人間もその他動物と全く同じで、外部から驚きという刺激が加わることでドーパミンが大量に放出されます。
この時、筋肉がぎゅっと収縮することで震え=ゾクゾク感に繋がると考えられているのです。

特に、ASMRのような常に予想できない状態が持続するという場面では、期待と裏切り(=驚き)が連続して起こることになります。
そのため悪寒と同じようなゾクゾク感を引き起こすわけなのですが、これがポジティブな感情と複雑に関わることで得体の知れない快感に繋がると考えられています。

 

ASMRで感じるゾクゾクは脳の勘違い?

ASMRで感じるゾクゾクは脳の勘違い?

脳は常に身体を支配していると考えがちですが、そんな脳も勘違いを起こすことがあります。

ASMRは脳の勘違いがとても起こりやすいコンテンツであり、その勘違いとはズバリ、「実際に目の前で起こっているかのように錯覚する」というものです。

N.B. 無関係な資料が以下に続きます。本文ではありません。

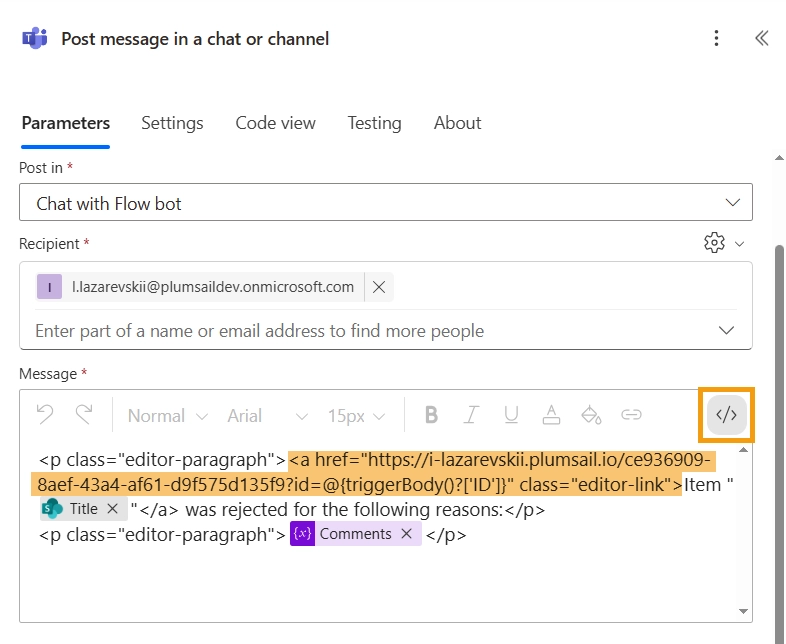Switch to the Settings tab
This screenshot has height=644, width=786.
tap(172, 123)
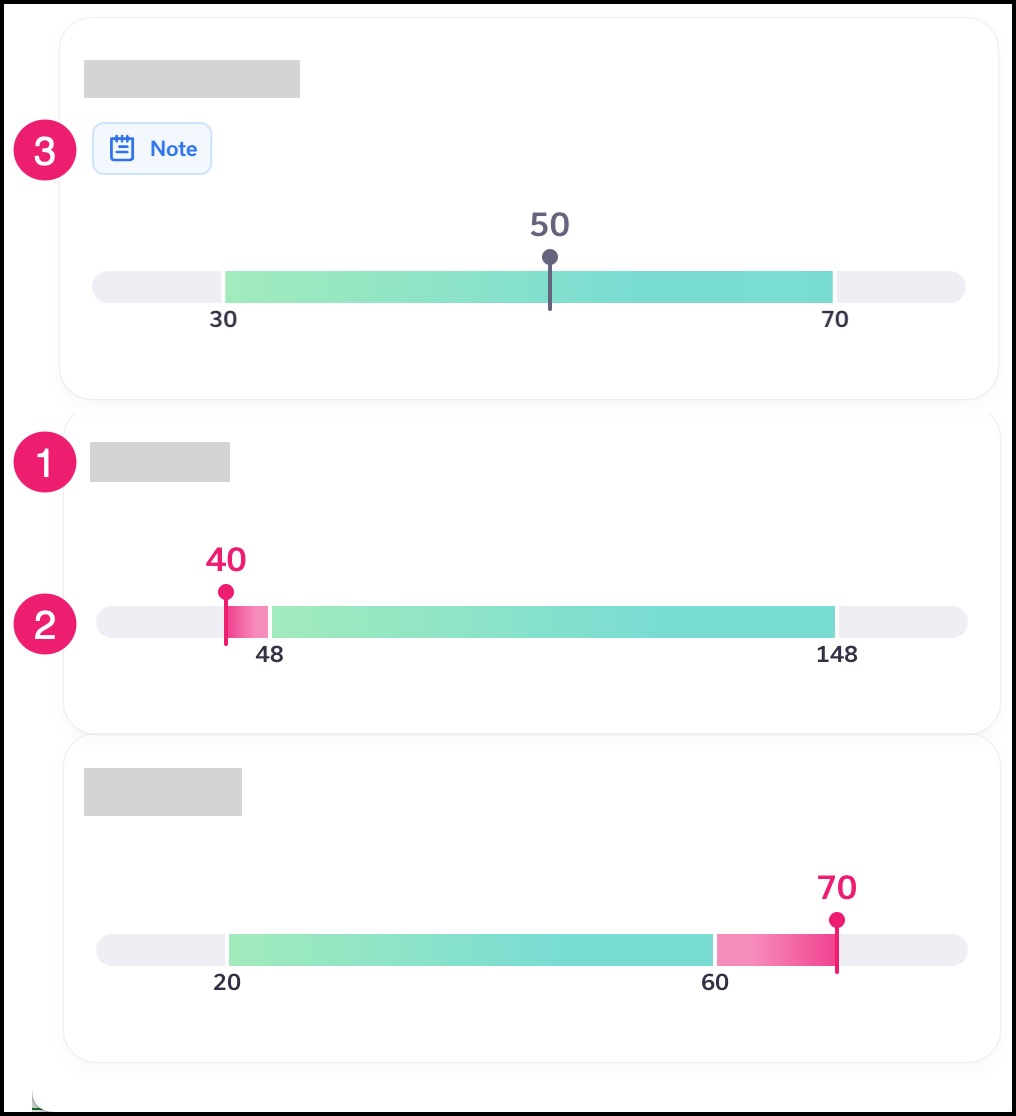Click the pink value label 40
1016x1116 pixels.
click(226, 560)
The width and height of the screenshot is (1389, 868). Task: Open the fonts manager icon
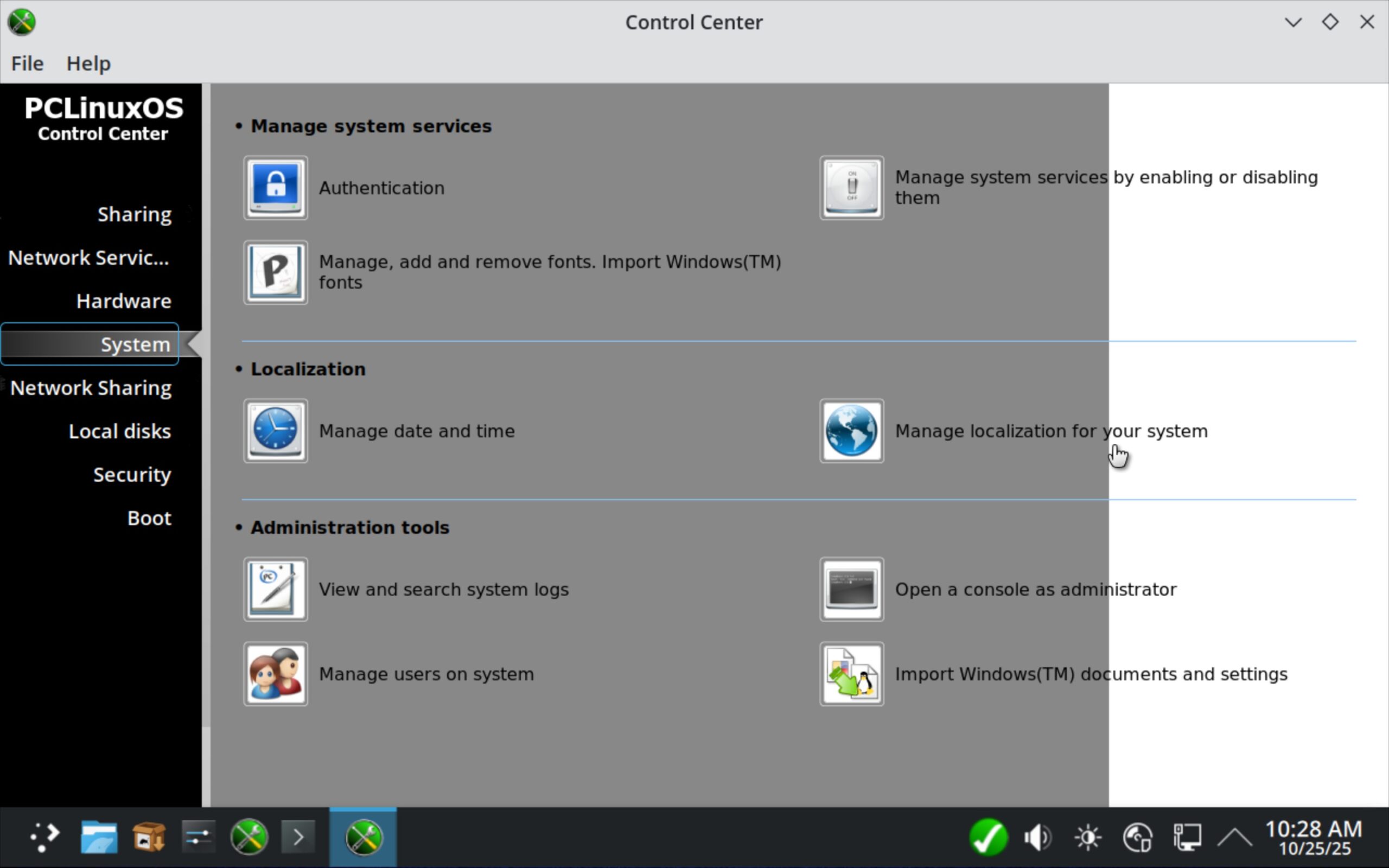(x=276, y=272)
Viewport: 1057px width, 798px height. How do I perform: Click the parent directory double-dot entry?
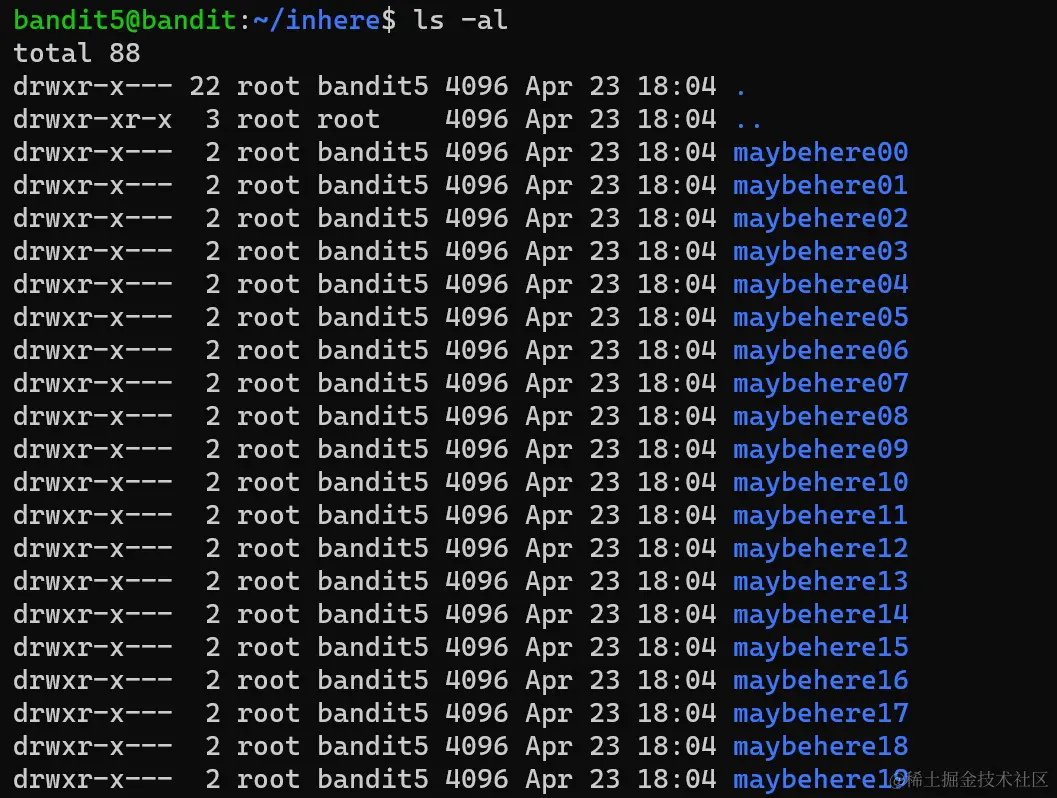pos(748,120)
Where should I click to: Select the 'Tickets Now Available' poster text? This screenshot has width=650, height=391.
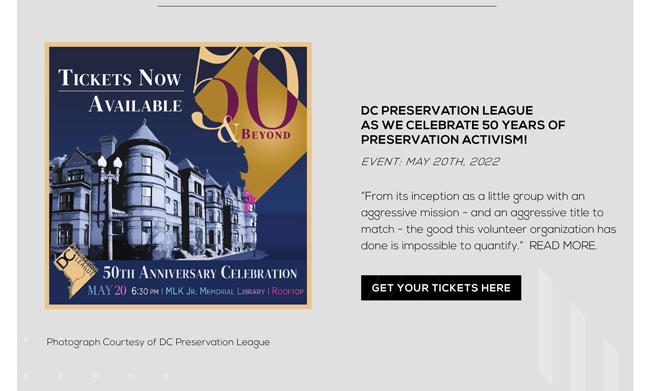click(120, 91)
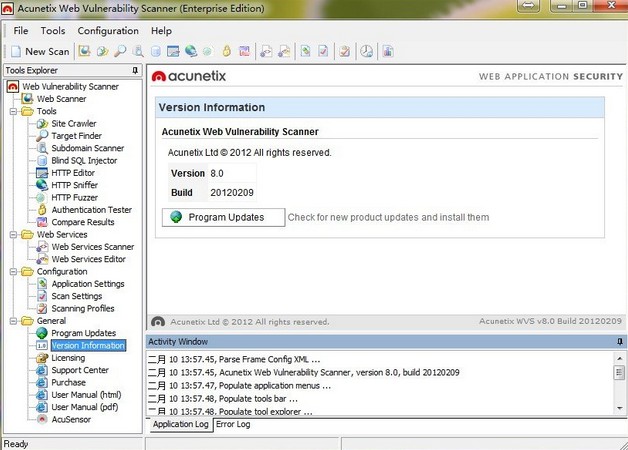This screenshot has height=450, width=628.
Task: Open the Tools menu in menu bar
Action: [53, 31]
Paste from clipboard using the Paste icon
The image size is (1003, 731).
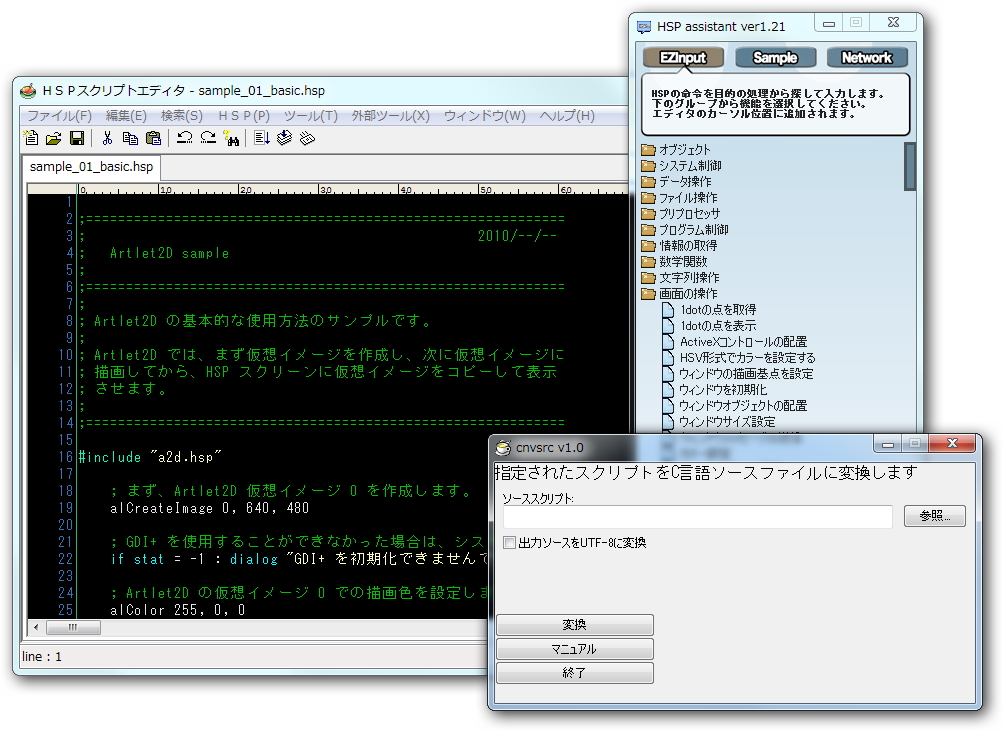(153, 137)
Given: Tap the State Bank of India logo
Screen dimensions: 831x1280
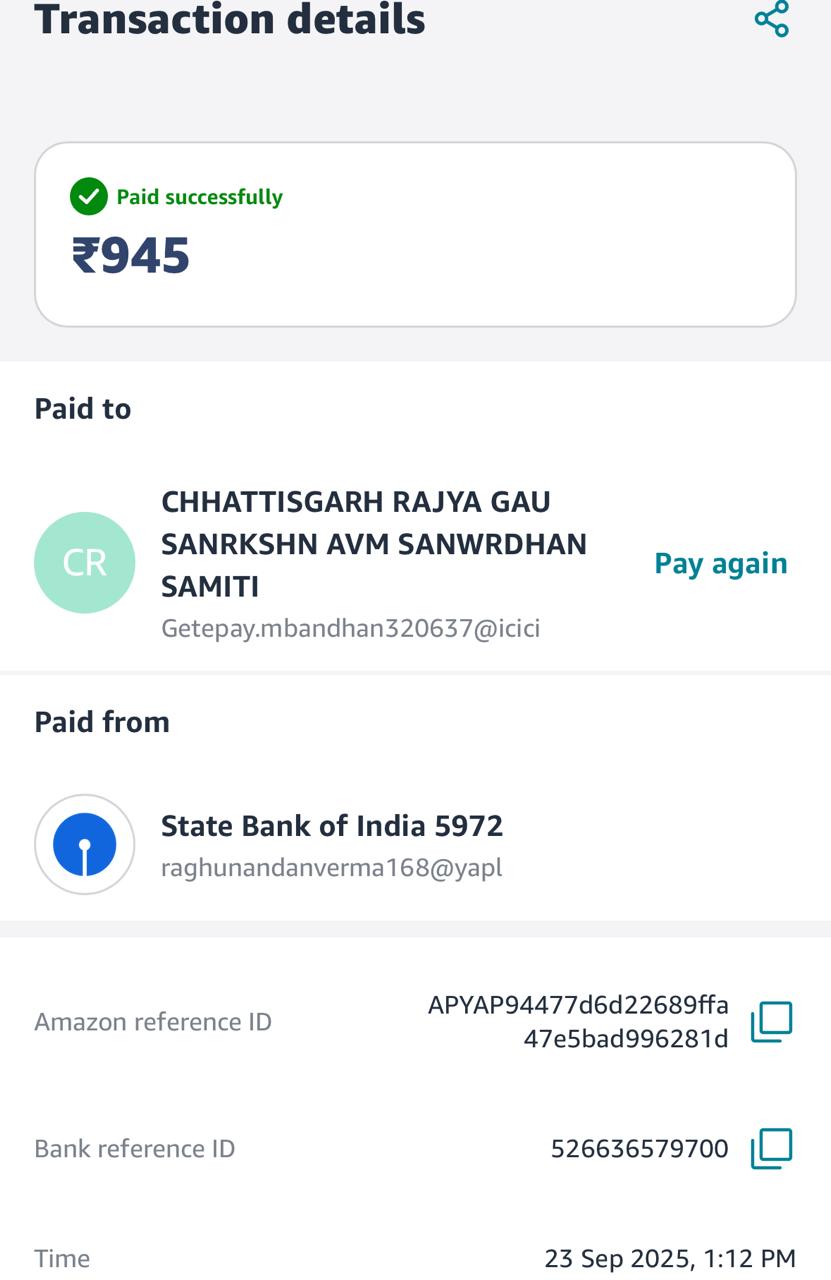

私たちの五感の中でも特に「聴覚」は、「感情」を司る脳の部位と同じ場所を通ります。
そのため、聴覚と感情は密接に関わり合い、音に対して想像力を掻き立てたり、記憶を遡ったりといった状況が起こりやすいとされています。

ASMRのようなバイノーラル録音による音源は、右耳と左耳から直接音を感じることで立体的な空間を生み出します。

この状況は、実際に現実でものごとを「体験している」状態に非常に近いため、ASMRはまるでその音が出ている状況そのものの中にいると勘違いを起こしてしまうのです。

ASMRによって引き起こされるゾクゾク感は、その他通常の音楽を聴く場合よりもよりリアルな体験です。
そのため、上述したような防衛本能が表面に現れやすい状態になると考えられています。

 

ゾクゾク感のまとめ

ASMRにとって重要な「ゾクゾク感」。

しかし、音がトリガーとなるゾクゾク感は、実は一般的には全ての人に共通する感覚では無いとされています。
そのため、科学者の間でもASMRの研究はなかなか思ったようには進んでいないようです。

このことからも、ASMRのような特別な感覚を得ることができるのはとても貴重なことであるということがわかります。
沢山の人とASMRの感覚が共有できるようになれば、もっと面白い世界が広がっていくかもしれませんね!